Dolly Parton chronology
| The Golden Streets of Glory (1971) | Joshua (1971) | The Best of Porter Wagoner & Dolly Parton (1971) |

Singles from Joshua
- "Joshua" Released: November 9, 1970;

= Joshua (album) =

Joshua is the seventh solo studio album by American singer-songwriter Dolly Parton. It was released on April 12, 1971, by RCA Victor. The album was produced by Bob Ferguson. It peaked at number 16 on the Billboard Top Country Albums chart and number 198 on the Billboard 200 chart. The album's single, "Joshua", was nominated for a Grammy and was Parton's first song to reach number one on the Billboard Hot Country Songs chart. The two-month gap from The Golden Streets of Glory marks the shortest between two of Parton's albums.

==Release and promotion==
The album was released April 12, 1971, on LP and 8-track.

===Singles===
The album's single, "Joshua", was released in November 1970 and peaked at number one on the Billboard Hot Country Songs chart and number 108 on the Billboard Bubbling Under Hot 100 chart. The single peaked at number two in Canada on the RPM Country Singles chart.

==Critical reception==

The review published in the April 24, 1971 issue of Billboard said, "Dolly Parton took "Joshua" right to the top of the country singles chart, and she should now take him right to the top of the LP chart as well, with this exceptional album followup. Most of the tunes
are originals, and there are many standouts, among them "You Can't Reach Me Anymore", "The Last One to Touch Me", and "Chicken Every Sunday"."

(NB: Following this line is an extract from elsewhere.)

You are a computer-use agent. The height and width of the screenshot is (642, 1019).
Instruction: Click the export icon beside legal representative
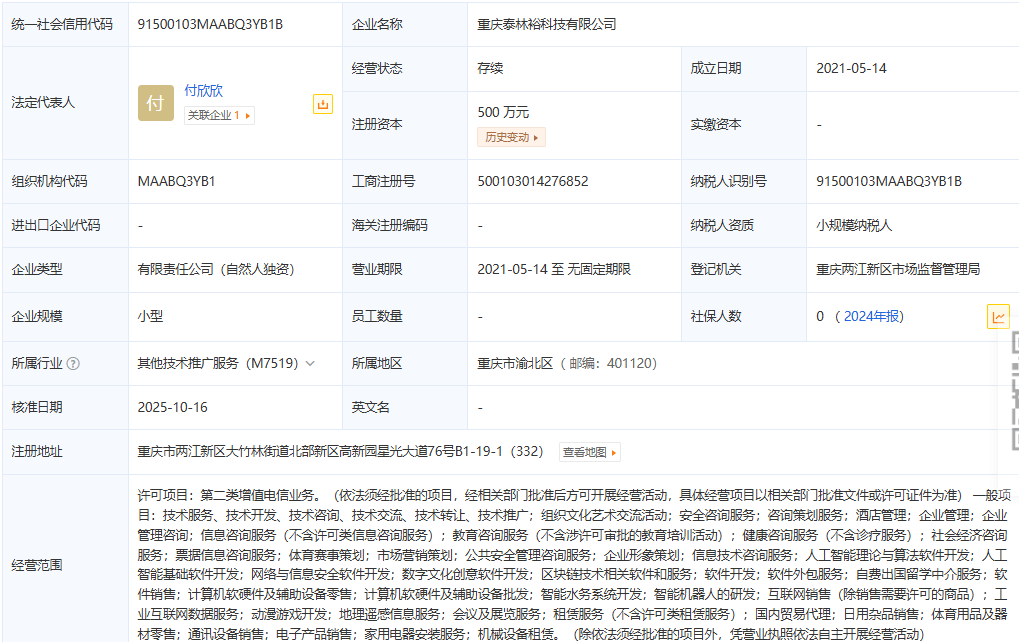[322, 104]
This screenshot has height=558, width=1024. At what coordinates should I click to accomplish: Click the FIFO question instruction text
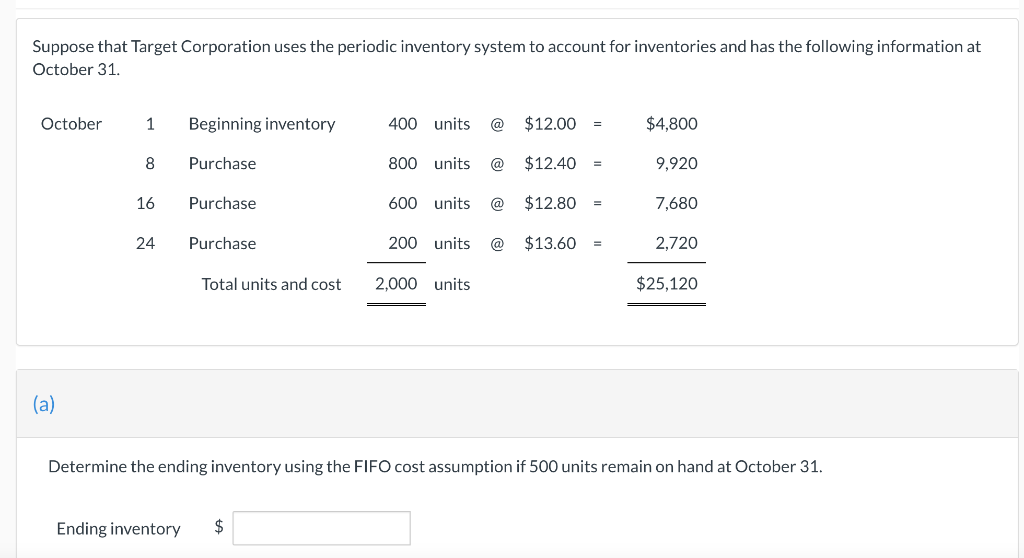pyautogui.click(x=435, y=467)
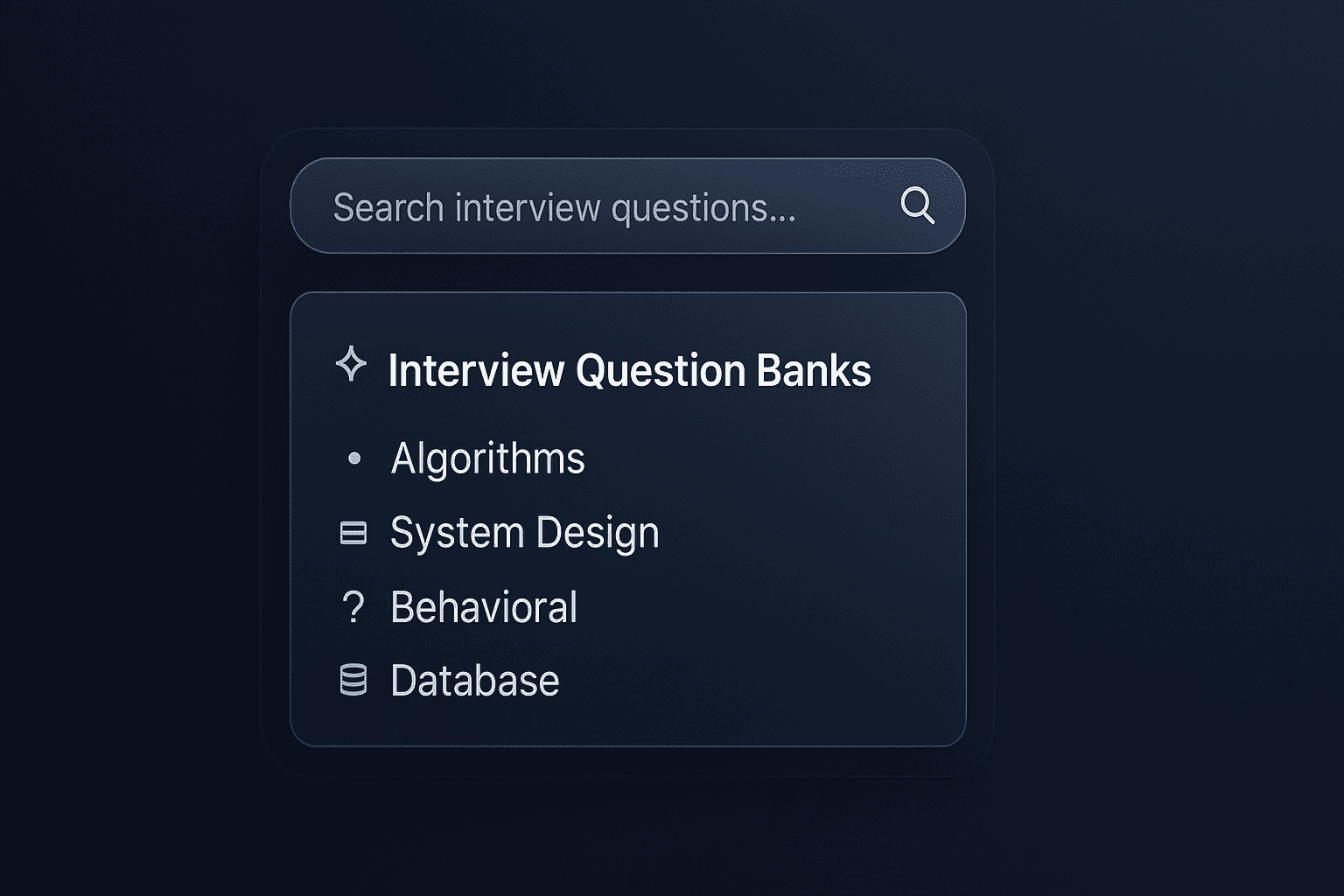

The April 10, 1971 issue of Cashbox featured a review that said, "Dolly Parton's 'Joshua' has to be one of the all-time best country records ever recorded. Now the title tune of her latest album, it enables those who missed it the first time around to hear it along with nine other fine selections. Always a best seller, this LP containing 'The Last One to Touch Me', 'Walls of My Mind', 'Chicken Every Sunday', 'Letter to Heaven', and 'J.J. Sneed', which are outstanding tracks, is sure to top the charts shortly."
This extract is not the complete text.